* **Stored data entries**
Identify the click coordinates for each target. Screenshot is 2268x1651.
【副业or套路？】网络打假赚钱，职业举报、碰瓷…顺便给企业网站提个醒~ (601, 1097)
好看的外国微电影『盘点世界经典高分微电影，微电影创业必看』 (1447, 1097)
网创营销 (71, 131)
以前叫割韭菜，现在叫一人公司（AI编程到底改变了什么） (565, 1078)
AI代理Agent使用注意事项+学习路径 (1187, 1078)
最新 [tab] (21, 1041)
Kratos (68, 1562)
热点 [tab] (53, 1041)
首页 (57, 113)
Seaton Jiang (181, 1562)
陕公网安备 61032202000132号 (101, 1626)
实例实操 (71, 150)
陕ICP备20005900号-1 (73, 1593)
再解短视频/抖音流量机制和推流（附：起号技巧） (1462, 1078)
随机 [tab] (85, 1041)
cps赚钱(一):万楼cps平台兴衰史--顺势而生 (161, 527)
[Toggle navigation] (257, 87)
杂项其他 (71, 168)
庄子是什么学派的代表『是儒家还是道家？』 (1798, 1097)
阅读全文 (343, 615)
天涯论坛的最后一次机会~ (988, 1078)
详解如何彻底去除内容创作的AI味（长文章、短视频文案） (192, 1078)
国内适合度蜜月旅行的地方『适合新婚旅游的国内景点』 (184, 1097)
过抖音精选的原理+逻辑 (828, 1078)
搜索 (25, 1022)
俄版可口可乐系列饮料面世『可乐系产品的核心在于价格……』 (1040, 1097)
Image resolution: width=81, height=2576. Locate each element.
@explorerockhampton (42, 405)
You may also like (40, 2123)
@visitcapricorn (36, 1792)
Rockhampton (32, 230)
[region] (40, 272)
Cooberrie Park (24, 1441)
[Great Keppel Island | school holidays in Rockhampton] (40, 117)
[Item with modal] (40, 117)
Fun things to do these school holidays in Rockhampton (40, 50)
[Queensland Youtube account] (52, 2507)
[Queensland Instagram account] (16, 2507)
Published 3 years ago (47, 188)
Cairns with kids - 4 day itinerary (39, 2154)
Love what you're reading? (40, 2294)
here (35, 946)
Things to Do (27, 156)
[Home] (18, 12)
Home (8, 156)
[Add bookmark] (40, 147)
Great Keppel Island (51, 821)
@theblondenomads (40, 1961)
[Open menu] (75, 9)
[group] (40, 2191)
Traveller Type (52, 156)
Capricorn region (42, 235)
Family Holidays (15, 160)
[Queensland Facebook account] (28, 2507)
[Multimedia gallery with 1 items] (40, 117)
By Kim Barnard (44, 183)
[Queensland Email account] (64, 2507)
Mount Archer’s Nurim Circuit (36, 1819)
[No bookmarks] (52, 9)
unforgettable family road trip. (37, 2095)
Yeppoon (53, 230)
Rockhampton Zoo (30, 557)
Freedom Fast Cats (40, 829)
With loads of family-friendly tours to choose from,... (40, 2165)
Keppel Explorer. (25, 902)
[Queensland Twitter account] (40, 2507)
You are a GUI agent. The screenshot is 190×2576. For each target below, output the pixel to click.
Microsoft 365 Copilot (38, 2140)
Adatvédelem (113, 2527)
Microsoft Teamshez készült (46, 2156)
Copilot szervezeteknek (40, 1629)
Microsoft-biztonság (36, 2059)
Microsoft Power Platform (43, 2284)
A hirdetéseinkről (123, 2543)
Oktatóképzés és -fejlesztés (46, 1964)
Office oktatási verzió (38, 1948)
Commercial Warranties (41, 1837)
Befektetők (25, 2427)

* **TASK DETAILS**
Every line that holds the word "account" should be copied from the records.

* **EXERCISE OUTPUT**
[Queensland Youtube account] (52, 2507)
[Queensland Instagram account] (16, 2507)
[Queensland Facebook account] (28, 2507)
[Queensland Email account] (64, 2507)
[Queensland Twitter account] (40, 2507)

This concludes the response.